The following is a summary of the “Clinical Outcomes, Immunogenicity, and Safety of BNT162b2 Vaccine in Primary Antibody Deficiency,” published in the January 2023 issue of Allergy and Clinical Immunology by Milota, et al.
This study analyzed the clinical efficacy, safety, and time course of humoral and T-cell immune responses induced by the mRNA vaccine BNT162b2 in common variable immunodeficiency (CVID).

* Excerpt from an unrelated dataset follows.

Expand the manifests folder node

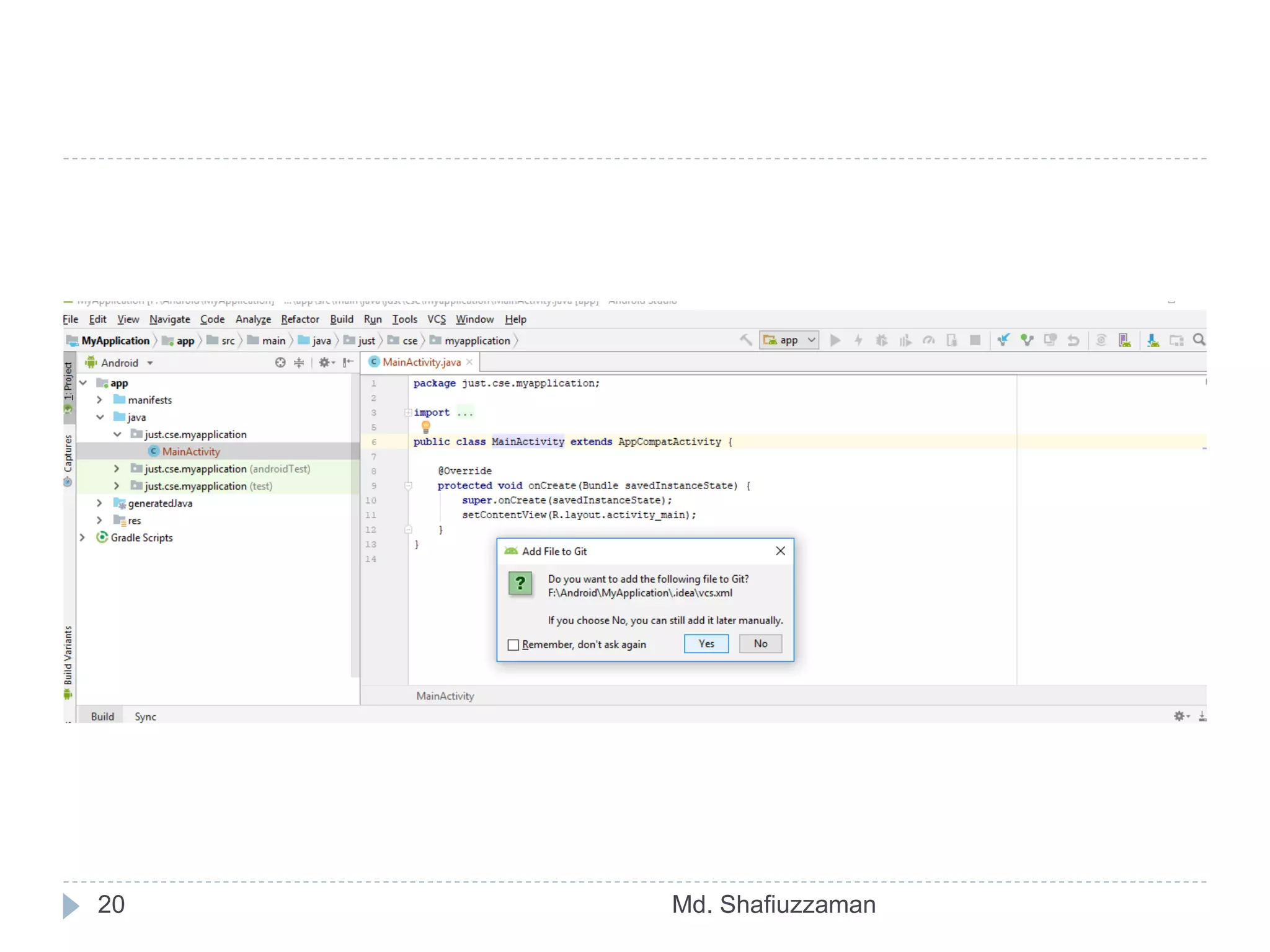pyautogui.click(x=100, y=400)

This prospective observational cohort study examined the effects of two doses of BNT162b2 on clinical outcomes (proportion of infected patients and severity of disease), safety (incidence of adverse events and changes in laboratory parameters), and dynamics of humoral (specific postvaccination and virus-neutralizing antibody assessment) and T-cell immune responses (detection of anti-SARS-CoV-2-specific T-cells) in 21 patients with CVID. After 6 months, the patients were evaluated again.
At 1 month after vaccination, 52% of patients (11 of 21) showed a positive immune response, but this percentage steadily dropped to 33% by 6 months (5 of 15). But their neutralizing antibodies against SARS-CoV-2 were significantly lower than those of healthy controls. Nearly 6 out of 13 CVID patients (46%) had a detectable T-cell response at month 1, and this response persisted throughout the study. Around 3 patients (14.3%) experienced a mild infection during the follow-up period. A good safety profile was also seen with the vaccine.

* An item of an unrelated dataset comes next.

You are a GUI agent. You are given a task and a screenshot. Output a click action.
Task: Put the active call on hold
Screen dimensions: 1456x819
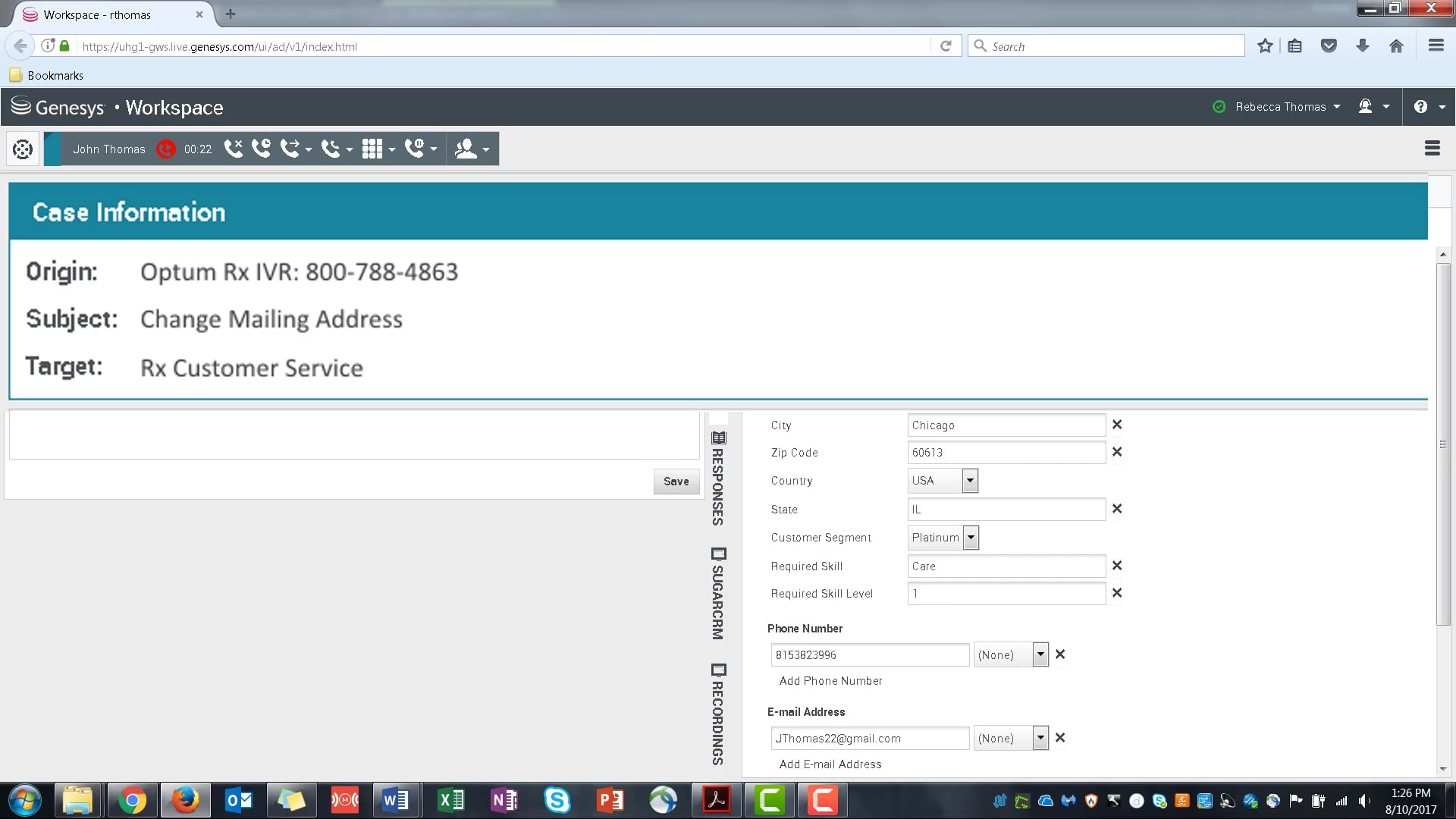(261, 149)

Although the BNT162b2 vaccine elicited a detectable antibody response in most patients, it was severely constrained by the absence of virus-neutralizing antibodies and the short half-life of antibodies specific to the anti-receptor-binding domain of SARS-CoV-2. Around 1/3 of patients showed signs of a T-cell response, which was relatively stable throughout the follow-up period. The clinical and safety outcomes of vaccination against severe COVID-19 are positive.